(Instrução escrita) Reproduza sem nenhuma alteração o trecho do texto abaixo sobre a subida de Jesus a Jerusalém, começando em “Um movimento” e terminando em “prestígio, na riqueza...”.

(Texto fornecido)
---
“... Jesus
caminhava à frente, subindo para Jerusalém” (Lucas 19,28)
A vida de Jesus é uma grande
subida a Jerusalém; e nesta subida, segundo os relatos evangélicos, Ele desconcertou
a todos. Evidentemente, desconcertou as pessoas mais piedosas e observantes da
religião judaica: fariseus, escribas, sacerdotes, anciãos... Não só Jesus foi a
pessoa mais desconcertante de toda a história, mas nele aconteceu algo também
desconcertante. Ele desencadeou na história da humanidade um “modo de viver”
que quebrou toda estrutura petrificada, sobretudo religiosa, constituindo um “movimento”
ousado que colocava o ser humano no centro.
Um movimento
alternativo às instituições romanas e à organização sacerdotal do judaísmo; um
movimento “marginal” que dava prioridade aos pobres, aos deslocados, aos
doentes e excluídos, aos perdedores... e que não tem nada a ver com uma
organização fundada no poder, no prestígio, na riqueza...
Este movimento,
desencadeado na Galileia, chega agora às portas da “cidade santa”, Jerusalém.
Aquele homem que
movia multidões por todo o país, por sua pregação e milagres, não é um
revolucionário violento. E, no entanto, nem por isso deixa de ser inquietante,
transgressor e perigoso.
Jesus foi assim e
assim Ele viveu; todo o resto lhe sobrava (leis, culto, templo, estrutura
religiosa...).
Jesus queria entrar na cidade das
contradições humanas oferecendo uma mensagem de pacificação e um programa de
libertação, correndo o risco de encontrar a morte imposta por aqueles que
resistiam a qualquer mudança na estrutura social-política-religiosa de seu
tempo. De fato, Jerusalém é a cidade
controlada por aqueles que detinham o poder religioso que, aliado aos romanos,
não reconheciam n’Ele o profeta do Reino e não acolheram a salvação que Ele
trazia.
Jesus queria levar
vida a uma cidade que carregava
forças de morte em seu interior. Ele queria por o coração de Deus no
coração da grande cidade; desejava reativar a tão sonhada nova Jerusalém, a cidade
cheia de humanidade, espaço de acolhida e comunhão, luz dos povos, onde todas
as nações se encontrariam. Mas Ele encontra uma cidade petrificada, fechada em
seus ritualismos, intolerante e resistente à proposta de vida que trazia.
Durante o tempo Quaresmal e
Semana Santa as agências de turismo costumam fazer muita propaganda de
Peregrinações à Terra Santa. Mesmo que não sejamos turistas e nem peregrinos,
teremos, sim, que transitar por Jerusalém durante estes dias. Não podemos ir
ali simplesmente como quem vai assistir algumas procissões famosas de Semana
Santa; não podemos ir a Jerusalém de uma maneira indiferente, porque em
Jerusalém é preciso “tomar partido”. Ou somos um personagem da Paixão ou não
somos nada; ou nos identificamos ou seremos meramente estranhos; ou estamos com
Ele ou com aqueles que tramam a sua morte.
---
(Dados de origem)
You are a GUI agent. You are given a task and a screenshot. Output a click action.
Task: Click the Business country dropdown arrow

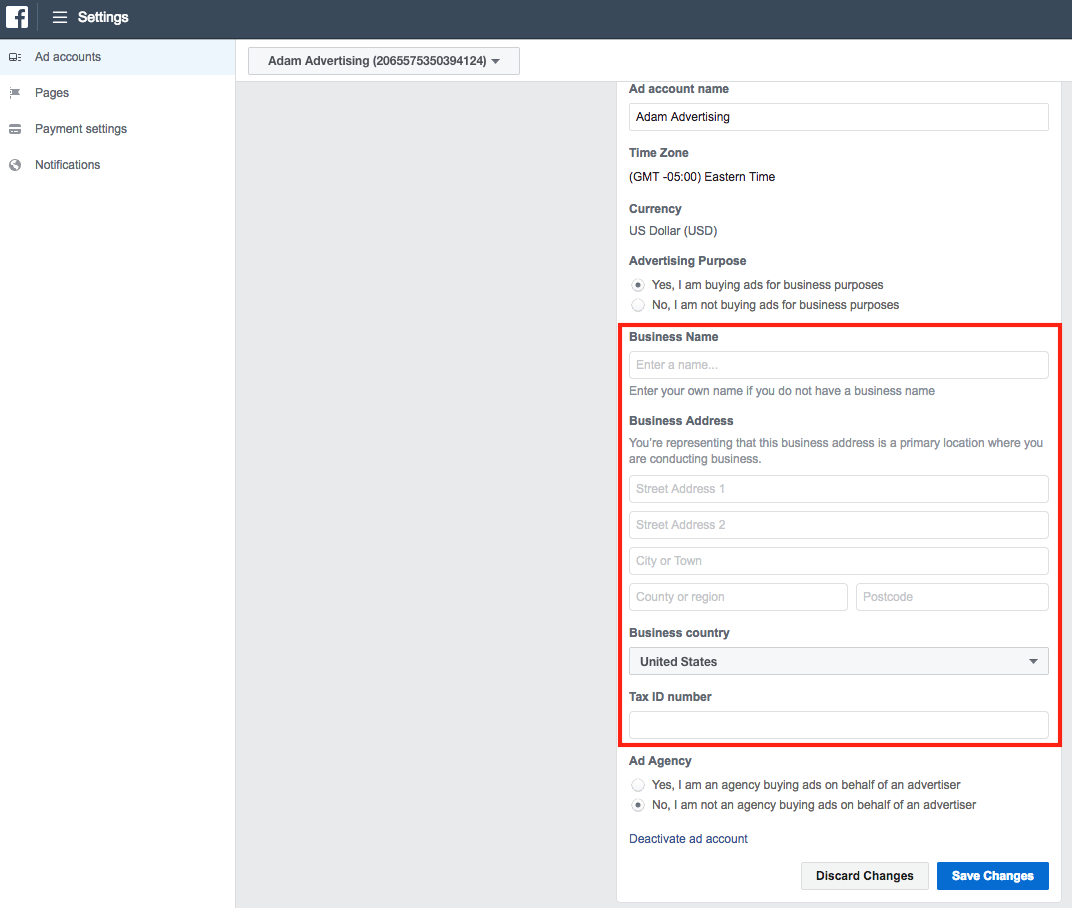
---
(Resposta da tarefa)
Um movimento
alternativo às instituições romanas e à organização sacerdotal do judaísmo; um
movimento “marginal” que dava prioridade aos pobres, aos deslocados, aos
doentes e excluídos, aos perdedores... e que não tem nada a ver com uma
organização fundada no poder, no prestígio, na riqueza...